Transcription is a process in which an RNA sequence (of bases of 4 types \(A\), \(C\), \(G\), \(U\)) is synthesized from a DNA template sequence (of \(A\), \(C\), \(G\), \(T\)) according to the loss-less mapping \(A \to U\), \(C \to G\), \(G \to C\), and \(T \to A\). The resulting RNA sequence, called transcript, folds upon itself while being transcribed. This co-transcriptional folding (CF) is driven primarily by having helices form between complementary domains (factors), which bind with each other in the anti-parallel manner via base pairs \(A-U\), \(C-G\), and \(G-U\) and then twist, and secondly by having helices stacked coaxially. This platform has proven programmable in vitro by Geary, Rothemund, and Andersen; indeed, they demonstrated how to program a quasi-planar rectangular RNA tile into a transcript (in fact, into its DNA template) and a single CF-pathway any other of which is hardly taken, guaranteeing a high success rate.
This “Hello World” program has brought up the following two problems among others:
- How can we program a computation on this platform, that is, how to design a transcript that accommodates multiple CF-pathways and takes one of them depending on an input and what has folded so far?

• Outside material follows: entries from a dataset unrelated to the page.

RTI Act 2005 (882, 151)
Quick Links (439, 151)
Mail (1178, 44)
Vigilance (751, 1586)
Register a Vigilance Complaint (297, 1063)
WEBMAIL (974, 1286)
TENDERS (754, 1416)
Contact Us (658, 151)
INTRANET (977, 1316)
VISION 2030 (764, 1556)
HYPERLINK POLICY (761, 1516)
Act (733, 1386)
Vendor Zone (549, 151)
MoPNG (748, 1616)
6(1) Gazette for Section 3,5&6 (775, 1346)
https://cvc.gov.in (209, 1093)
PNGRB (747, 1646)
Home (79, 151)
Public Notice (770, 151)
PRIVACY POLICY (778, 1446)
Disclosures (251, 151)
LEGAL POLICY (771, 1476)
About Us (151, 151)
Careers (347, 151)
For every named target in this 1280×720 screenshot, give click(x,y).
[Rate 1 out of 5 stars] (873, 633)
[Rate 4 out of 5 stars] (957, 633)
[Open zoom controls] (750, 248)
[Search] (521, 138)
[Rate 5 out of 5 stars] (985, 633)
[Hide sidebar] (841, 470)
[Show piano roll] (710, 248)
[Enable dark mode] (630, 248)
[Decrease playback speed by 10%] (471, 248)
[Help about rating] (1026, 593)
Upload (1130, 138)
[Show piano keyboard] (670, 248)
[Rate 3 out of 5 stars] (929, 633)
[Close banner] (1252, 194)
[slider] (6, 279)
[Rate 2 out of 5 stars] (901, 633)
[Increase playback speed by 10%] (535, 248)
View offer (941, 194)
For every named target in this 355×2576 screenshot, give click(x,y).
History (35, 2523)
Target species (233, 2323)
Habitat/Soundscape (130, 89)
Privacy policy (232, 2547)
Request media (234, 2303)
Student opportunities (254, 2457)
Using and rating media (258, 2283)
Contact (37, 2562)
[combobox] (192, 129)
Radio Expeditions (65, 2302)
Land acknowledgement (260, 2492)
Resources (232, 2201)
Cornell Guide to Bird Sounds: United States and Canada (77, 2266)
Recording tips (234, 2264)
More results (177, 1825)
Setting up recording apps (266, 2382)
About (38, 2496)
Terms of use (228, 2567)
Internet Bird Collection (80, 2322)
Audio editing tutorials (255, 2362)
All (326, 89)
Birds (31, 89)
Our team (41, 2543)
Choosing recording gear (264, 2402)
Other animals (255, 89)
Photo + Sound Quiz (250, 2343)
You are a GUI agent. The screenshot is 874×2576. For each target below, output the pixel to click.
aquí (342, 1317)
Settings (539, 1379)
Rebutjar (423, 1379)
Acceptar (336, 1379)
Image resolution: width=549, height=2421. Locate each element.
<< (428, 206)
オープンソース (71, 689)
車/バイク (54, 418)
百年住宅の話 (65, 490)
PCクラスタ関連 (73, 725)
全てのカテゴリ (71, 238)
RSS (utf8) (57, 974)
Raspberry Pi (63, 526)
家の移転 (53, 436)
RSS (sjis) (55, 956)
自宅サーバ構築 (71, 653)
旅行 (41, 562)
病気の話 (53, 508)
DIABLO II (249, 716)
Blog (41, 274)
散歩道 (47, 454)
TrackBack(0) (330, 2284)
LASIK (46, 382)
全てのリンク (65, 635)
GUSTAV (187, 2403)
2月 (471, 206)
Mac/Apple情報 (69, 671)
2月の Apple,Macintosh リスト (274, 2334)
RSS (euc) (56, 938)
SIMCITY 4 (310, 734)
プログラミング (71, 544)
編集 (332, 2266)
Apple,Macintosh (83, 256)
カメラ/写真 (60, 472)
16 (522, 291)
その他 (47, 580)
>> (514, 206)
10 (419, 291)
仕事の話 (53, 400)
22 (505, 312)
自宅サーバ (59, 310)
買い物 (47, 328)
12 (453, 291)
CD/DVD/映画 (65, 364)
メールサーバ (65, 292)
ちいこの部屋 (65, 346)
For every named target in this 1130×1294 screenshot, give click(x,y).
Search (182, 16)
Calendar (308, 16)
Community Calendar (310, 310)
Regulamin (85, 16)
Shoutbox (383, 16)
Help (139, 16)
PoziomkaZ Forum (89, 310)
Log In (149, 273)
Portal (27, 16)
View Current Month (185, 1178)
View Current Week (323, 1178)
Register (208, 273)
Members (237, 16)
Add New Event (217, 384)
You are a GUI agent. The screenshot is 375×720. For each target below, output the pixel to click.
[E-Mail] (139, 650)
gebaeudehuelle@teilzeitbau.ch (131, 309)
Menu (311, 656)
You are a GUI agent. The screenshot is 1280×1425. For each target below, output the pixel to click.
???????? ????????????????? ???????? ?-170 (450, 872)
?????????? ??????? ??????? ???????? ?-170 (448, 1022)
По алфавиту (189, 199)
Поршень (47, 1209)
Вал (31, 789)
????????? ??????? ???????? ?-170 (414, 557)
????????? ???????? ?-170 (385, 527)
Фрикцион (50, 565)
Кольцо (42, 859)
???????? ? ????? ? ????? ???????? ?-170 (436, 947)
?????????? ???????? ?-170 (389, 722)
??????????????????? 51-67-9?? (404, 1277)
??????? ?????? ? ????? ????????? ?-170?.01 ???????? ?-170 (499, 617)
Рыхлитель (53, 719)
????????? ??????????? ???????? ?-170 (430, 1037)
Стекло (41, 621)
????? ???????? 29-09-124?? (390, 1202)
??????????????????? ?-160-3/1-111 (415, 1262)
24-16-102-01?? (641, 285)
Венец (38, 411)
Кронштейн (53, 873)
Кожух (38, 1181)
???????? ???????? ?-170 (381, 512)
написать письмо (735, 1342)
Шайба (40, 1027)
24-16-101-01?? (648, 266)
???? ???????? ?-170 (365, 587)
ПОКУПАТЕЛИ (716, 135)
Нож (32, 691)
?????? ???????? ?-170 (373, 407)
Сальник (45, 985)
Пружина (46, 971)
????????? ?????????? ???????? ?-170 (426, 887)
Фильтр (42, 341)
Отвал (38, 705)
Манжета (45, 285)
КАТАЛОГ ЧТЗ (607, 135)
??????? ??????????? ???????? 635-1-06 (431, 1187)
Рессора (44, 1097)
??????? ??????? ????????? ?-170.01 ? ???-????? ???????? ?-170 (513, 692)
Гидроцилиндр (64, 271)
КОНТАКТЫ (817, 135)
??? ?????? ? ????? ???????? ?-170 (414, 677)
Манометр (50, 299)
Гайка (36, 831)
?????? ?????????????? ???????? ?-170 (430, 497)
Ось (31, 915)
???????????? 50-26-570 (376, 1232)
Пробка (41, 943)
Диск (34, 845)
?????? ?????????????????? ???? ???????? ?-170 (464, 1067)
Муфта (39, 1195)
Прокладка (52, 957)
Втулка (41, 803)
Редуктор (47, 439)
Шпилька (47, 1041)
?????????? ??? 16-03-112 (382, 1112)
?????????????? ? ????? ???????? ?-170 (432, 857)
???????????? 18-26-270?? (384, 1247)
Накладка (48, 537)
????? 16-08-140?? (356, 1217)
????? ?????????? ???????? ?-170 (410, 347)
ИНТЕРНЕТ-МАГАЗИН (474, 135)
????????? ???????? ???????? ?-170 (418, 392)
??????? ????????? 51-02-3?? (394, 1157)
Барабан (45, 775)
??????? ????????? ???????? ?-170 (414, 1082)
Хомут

- How can we maximize success rate by choosing a CF-pathway properly?
This talk will devote its first half to motivating these problems by providing background information on molecular programming, and particularly on helix-based RNA structures such as hairpin and pseudoknot, coaxial stacking among them, CF-kinetics, and RNA triple (not double) helix. Its second half is on programming of a Turing-universal computation on this platform by using a model of CF-driven computation called oritatami.